Troiane

Troia è perduta. Ancora risuonano nell’aria gli echi dell’ ultima battaglia, dell’ultimo massacro. Non si contrappongono più due eserciti, ma l’umana schiera dei vinti e la superbia dei vincitori. Si consuma la solita serie di violenze, stupri, vendette dei vincitori sui vinti. Povera cronaca di una guerra combattuta 1.200 anni prima di Cristo, come delle guerre di oggi. Le donne troiane, che la guerra ha reso vedove, orfane; ha privato dei figli, dei fratelli, di tutti gli affetti, attendono di conoscere la loro sorte e si abbandonano a un dolente pianto consolatorio.
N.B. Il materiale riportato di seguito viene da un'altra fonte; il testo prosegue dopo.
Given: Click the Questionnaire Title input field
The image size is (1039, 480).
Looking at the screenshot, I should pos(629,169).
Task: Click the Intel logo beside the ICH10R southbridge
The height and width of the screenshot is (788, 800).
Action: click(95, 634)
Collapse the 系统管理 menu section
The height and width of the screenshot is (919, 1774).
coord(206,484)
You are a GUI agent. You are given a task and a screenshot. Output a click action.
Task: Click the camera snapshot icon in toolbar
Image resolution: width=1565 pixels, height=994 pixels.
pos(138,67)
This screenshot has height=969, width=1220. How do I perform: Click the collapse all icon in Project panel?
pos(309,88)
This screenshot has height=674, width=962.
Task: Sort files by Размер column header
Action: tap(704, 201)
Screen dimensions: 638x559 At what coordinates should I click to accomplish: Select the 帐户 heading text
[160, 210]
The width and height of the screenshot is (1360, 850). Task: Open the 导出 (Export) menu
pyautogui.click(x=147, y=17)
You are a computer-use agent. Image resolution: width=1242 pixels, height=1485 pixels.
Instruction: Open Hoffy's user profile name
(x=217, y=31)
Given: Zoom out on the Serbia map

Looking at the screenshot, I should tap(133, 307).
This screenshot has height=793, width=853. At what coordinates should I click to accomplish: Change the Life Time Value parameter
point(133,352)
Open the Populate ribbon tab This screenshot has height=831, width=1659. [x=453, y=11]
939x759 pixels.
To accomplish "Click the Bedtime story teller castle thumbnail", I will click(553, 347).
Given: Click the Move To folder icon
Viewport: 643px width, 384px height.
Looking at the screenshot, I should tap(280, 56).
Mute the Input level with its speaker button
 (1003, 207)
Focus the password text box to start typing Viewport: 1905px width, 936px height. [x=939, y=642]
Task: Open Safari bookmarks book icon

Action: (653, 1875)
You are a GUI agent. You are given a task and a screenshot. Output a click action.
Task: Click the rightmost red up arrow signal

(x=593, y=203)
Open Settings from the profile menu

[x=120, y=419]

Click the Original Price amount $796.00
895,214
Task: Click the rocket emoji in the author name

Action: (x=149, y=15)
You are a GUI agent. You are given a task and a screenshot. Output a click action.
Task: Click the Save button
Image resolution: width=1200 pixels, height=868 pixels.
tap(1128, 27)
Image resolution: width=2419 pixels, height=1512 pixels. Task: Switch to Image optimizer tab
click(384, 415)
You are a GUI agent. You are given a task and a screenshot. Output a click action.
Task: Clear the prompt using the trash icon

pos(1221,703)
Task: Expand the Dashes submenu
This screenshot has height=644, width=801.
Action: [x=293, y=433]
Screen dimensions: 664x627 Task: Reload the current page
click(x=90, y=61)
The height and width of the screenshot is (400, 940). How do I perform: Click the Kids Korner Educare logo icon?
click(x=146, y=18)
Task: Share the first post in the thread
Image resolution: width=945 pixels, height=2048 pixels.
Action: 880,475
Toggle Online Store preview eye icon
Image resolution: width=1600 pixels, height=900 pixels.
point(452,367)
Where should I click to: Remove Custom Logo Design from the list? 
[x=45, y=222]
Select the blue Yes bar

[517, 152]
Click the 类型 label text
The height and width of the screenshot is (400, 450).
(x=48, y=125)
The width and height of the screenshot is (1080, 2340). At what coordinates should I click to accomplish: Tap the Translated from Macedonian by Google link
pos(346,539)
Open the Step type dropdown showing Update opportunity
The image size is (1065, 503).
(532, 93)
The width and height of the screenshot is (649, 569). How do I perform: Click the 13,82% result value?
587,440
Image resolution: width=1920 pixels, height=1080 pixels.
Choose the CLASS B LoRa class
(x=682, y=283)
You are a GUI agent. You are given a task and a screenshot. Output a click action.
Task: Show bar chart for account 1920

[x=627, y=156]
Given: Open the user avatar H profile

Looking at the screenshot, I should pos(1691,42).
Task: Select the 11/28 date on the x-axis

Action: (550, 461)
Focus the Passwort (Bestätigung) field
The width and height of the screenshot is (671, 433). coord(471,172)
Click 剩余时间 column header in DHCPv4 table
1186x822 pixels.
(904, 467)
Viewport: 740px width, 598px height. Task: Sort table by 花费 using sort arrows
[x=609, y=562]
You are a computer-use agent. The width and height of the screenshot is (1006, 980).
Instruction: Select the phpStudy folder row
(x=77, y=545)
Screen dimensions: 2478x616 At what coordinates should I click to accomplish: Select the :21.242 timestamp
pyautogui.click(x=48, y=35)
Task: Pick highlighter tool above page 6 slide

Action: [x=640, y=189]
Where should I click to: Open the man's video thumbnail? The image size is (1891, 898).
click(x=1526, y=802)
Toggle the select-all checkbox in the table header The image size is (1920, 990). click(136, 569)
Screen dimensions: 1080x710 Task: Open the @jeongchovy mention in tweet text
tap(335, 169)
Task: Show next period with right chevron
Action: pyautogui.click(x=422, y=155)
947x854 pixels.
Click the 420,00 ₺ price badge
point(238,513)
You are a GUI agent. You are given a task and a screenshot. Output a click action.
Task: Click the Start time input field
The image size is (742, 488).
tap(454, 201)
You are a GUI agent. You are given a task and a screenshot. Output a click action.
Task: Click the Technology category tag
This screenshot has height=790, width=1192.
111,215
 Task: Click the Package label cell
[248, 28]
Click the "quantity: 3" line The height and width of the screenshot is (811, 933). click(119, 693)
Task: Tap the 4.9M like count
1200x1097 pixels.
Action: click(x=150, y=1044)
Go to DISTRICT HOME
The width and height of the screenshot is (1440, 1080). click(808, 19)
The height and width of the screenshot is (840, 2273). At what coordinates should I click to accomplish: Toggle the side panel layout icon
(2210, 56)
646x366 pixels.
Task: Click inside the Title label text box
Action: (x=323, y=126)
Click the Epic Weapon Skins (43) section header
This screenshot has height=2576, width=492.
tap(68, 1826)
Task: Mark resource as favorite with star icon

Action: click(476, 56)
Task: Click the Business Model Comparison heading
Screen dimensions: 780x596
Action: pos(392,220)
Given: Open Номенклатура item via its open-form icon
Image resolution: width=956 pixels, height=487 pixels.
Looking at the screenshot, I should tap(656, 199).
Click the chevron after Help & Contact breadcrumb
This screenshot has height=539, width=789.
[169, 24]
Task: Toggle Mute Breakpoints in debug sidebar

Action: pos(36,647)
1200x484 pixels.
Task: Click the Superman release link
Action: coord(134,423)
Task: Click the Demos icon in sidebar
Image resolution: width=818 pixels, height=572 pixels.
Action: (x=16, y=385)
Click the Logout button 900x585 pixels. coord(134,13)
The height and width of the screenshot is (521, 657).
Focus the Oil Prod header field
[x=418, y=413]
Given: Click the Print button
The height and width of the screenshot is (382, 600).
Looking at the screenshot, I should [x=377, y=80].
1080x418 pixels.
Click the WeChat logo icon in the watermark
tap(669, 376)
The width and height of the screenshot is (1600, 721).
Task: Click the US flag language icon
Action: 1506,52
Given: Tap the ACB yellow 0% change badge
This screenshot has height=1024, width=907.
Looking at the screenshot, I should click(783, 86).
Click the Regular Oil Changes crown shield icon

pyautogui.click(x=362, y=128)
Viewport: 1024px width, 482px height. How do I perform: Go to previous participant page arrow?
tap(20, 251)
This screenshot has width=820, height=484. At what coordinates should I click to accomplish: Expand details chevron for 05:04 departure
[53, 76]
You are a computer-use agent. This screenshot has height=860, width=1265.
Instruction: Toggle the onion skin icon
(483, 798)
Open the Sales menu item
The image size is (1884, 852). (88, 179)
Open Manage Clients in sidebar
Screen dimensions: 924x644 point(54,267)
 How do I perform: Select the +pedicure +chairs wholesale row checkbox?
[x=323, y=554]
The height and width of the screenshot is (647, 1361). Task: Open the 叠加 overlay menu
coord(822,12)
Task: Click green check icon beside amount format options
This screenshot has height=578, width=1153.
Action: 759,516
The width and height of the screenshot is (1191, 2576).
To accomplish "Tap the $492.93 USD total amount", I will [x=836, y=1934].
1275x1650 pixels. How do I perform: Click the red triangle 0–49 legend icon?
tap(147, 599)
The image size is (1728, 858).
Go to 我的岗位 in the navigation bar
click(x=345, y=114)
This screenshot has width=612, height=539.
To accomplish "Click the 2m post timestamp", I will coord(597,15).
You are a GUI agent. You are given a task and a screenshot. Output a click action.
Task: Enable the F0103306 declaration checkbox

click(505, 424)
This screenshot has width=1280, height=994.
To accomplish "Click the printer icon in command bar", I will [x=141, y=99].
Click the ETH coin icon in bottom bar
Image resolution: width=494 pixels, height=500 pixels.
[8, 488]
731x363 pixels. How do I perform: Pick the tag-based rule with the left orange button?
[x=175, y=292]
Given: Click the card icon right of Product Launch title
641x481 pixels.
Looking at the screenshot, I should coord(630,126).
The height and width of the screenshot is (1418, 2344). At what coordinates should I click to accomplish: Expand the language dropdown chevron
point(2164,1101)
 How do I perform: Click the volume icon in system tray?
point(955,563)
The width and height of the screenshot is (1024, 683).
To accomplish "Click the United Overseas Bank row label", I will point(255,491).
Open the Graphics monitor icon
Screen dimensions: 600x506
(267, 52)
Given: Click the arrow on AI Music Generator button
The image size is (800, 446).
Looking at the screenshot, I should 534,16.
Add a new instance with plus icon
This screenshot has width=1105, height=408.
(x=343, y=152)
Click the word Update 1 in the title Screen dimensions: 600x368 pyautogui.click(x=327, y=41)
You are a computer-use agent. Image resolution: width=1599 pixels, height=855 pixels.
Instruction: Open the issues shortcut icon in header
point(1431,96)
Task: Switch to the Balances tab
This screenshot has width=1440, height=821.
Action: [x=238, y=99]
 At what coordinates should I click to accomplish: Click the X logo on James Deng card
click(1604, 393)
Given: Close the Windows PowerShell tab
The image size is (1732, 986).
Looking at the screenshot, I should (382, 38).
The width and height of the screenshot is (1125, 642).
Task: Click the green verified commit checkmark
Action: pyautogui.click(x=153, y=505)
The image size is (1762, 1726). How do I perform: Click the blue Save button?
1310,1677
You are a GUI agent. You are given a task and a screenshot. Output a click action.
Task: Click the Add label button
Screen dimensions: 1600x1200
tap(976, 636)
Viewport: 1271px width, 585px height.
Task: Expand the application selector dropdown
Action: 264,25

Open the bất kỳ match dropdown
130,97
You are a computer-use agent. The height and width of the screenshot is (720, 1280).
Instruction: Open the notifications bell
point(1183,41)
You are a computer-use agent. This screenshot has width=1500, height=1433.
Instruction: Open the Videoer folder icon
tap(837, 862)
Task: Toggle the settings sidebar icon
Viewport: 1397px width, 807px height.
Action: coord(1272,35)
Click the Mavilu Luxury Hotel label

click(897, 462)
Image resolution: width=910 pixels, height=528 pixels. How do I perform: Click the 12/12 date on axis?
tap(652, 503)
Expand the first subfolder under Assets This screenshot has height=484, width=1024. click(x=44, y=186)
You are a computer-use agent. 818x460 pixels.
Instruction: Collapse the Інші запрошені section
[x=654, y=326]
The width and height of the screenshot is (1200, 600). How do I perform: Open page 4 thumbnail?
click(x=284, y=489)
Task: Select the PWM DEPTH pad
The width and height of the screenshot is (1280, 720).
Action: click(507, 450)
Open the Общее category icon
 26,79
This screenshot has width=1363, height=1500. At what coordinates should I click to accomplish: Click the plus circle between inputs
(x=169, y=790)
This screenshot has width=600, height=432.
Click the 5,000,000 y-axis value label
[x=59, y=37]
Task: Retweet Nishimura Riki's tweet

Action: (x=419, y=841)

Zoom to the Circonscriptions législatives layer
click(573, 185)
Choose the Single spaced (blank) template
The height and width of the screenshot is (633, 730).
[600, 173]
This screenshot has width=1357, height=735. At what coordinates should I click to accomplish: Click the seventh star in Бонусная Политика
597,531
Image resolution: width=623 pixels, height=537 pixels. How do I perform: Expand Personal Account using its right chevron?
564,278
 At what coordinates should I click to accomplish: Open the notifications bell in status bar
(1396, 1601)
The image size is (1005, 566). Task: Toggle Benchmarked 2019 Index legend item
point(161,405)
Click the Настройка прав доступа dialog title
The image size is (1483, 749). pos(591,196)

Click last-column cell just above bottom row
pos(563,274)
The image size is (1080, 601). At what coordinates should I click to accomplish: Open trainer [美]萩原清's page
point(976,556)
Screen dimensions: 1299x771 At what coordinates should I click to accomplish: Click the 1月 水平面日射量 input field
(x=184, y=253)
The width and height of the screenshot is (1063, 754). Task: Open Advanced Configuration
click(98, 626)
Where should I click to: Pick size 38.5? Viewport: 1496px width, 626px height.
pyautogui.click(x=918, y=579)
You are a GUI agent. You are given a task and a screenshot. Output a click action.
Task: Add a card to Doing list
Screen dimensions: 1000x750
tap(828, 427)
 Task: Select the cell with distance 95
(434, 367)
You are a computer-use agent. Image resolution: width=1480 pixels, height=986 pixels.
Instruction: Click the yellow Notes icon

Ma questa è solo la superficie, ché il dramma non consiste semplicemente nella lamentazione dei vinti sulla loro sorte. Vi è un nucleo filosofico più profondo: nelle guerre non ci sono vincitori. Ogni guerra comporta necessariamente una continua serie di azioni abominevoli che non possono essere lasciate impunite da una giustizia superiore. I vincitori di oggi pagheranno i loro atti empi e sacrileghi con una infinita serie di lutti e traversie: distrutta la stirpe di Atreo, Odisseo condannato ad un viaggio allucinante per il Mediterraneo, l’esercito greco decimato sulla via del ritorno dai continui naufragi.